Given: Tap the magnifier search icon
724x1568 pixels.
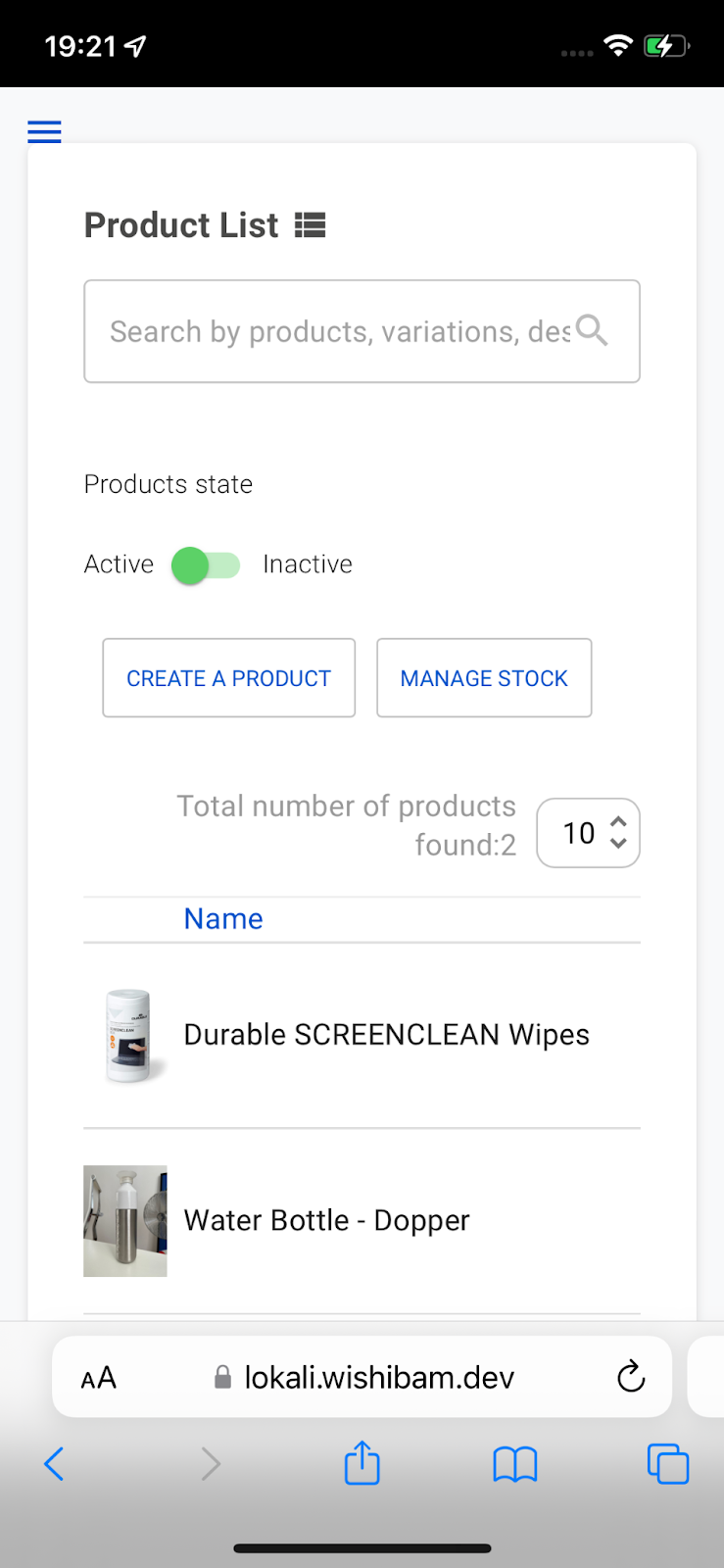Looking at the screenshot, I should (x=592, y=330).
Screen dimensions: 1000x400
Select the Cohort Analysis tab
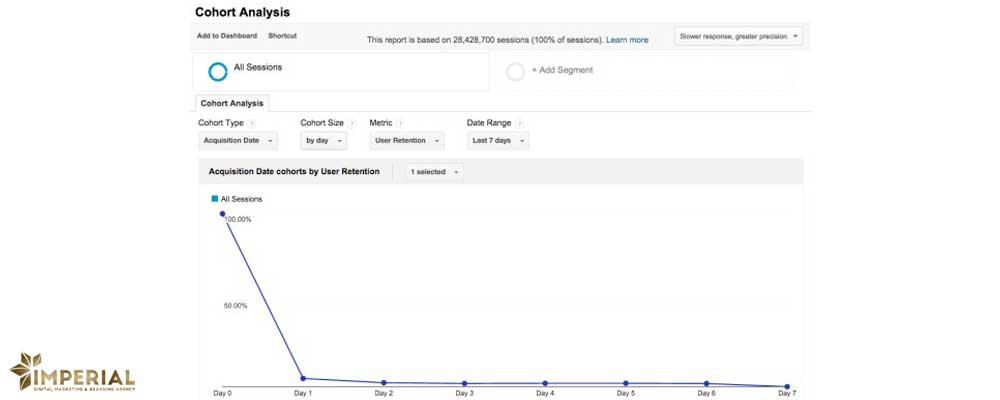(x=231, y=103)
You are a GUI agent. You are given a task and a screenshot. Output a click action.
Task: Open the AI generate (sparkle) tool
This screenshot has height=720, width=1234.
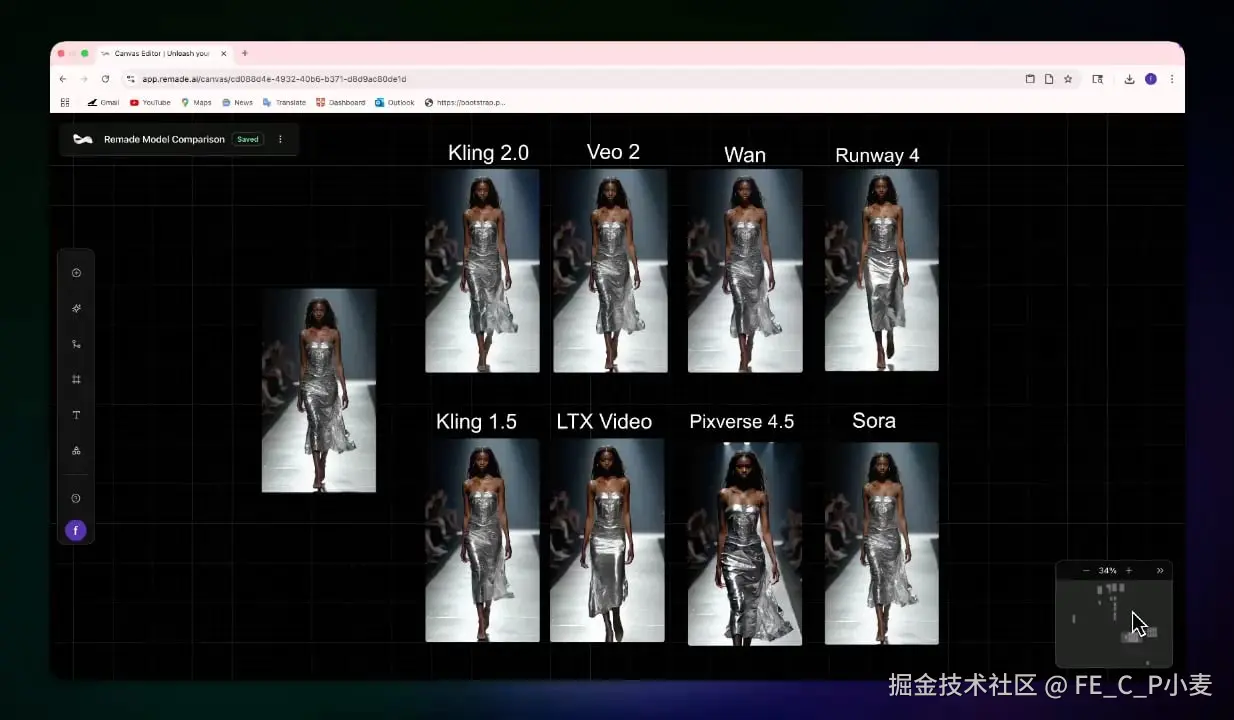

------------------------------------------------

Word for word, return the records shown above without their pictures.

Solution for this task:
Given: Tap the magnifier search icon
724x1568 pixels.
Looking at the screenshot, I should (x=592, y=330).
Screen dimensions: 1000x400
Select the Cohort Analysis tab
(x=231, y=103)
You are a GUI agent. You are given a task and a screenshot. Output a click action.
Task: Open the AI generate (sparkle) tool
This screenshot has height=720, width=1234.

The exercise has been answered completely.